(Collected data entries)
====================

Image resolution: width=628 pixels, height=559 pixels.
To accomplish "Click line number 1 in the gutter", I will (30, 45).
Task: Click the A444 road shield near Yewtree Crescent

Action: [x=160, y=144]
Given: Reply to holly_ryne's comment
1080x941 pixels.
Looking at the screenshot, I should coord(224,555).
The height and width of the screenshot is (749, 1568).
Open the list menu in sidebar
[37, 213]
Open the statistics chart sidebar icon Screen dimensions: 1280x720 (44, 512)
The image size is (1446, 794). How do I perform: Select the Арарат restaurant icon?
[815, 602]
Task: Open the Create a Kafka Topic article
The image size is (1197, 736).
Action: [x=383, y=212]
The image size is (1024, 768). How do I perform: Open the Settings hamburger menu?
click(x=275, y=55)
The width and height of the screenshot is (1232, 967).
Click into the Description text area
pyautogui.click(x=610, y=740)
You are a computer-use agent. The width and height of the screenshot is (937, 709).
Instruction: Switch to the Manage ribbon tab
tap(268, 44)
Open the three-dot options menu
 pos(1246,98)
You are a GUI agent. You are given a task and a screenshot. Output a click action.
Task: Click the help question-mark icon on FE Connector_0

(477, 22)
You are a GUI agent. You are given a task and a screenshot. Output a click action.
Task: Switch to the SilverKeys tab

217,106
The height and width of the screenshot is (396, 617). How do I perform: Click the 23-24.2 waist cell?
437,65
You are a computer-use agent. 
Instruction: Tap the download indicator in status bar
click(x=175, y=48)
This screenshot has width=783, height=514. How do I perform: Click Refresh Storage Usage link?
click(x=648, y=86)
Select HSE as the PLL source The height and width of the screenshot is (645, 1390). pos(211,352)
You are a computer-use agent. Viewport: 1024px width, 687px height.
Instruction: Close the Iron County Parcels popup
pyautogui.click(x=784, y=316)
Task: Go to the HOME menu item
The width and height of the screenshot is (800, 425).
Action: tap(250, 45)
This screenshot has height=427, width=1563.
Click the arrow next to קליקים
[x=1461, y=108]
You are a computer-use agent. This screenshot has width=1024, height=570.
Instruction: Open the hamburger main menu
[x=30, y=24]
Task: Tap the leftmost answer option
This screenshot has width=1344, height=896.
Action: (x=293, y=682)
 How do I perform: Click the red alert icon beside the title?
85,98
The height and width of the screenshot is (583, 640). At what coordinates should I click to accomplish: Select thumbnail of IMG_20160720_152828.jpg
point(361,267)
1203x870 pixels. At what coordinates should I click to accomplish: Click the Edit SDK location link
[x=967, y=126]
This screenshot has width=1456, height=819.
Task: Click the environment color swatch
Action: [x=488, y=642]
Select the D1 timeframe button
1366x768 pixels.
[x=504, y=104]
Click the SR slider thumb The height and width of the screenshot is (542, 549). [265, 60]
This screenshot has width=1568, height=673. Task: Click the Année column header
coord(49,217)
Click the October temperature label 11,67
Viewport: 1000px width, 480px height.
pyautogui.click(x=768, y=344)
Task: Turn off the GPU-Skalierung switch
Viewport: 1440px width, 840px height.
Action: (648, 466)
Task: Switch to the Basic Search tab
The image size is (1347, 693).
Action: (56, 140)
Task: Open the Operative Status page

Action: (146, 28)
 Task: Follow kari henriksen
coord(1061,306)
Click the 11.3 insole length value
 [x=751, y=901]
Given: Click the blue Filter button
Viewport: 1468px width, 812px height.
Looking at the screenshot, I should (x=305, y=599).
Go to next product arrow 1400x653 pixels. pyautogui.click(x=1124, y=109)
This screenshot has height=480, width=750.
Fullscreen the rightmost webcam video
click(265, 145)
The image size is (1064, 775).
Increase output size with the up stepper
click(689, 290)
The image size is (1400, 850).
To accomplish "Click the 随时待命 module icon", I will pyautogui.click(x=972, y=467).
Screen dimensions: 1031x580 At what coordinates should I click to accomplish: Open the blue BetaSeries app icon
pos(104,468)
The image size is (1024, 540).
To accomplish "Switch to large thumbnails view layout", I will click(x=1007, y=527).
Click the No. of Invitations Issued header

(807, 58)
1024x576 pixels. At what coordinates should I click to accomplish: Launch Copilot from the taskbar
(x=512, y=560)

====================

Repeat word for word each line from the one with "Click the October temperature label 11,67" to the end of the records above, inclusive.

* TASK SOLUTION:
Click the October temperature label 11,67
Viewport: 1000px width, 480px height.
pyautogui.click(x=768, y=344)
Task: Turn off the GPU-Skalierung switch
Viewport: 1440px width, 840px height.
Action: (648, 466)
Task: Switch to the Basic Search tab
The image size is (1347, 693).
Action: (56, 140)
Task: Open the Operative Status page

Action: (146, 28)
 Task: Follow kari henriksen
coord(1061,306)
Click the 11.3 insole length value
 [x=751, y=901]
Given: Click the blue Filter button
Viewport: 1468px width, 812px height.
Looking at the screenshot, I should (x=305, y=599).
Go to next product arrow 1400x653 pixels. pyautogui.click(x=1124, y=109)
This screenshot has height=480, width=750.
Fullscreen the rightmost webcam video
click(265, 145)
The image size is (1064, 775).
Increase output size with the up stepper
click(689, 290)
The image size is (1400, 850).
To accomplish "Click the 随时待命 module icon", I will pyautogui.click(x=972, y=467).
Screen dimensions: 1031x580 At what coordinates should I click to accomplish: Open the blue BetaSeries app icon
pos(104,468)
The image size is (1024, 540).
To accomplish "Switch to large thumbnails view layout", I will click(x=1007, y=527).
Click the No. of Invitations Issued header

(807, 58)
1024x576 pixels. At what coordinates should I click to accomplish: Launch Copilot from the taskbar
(x=512, y=560)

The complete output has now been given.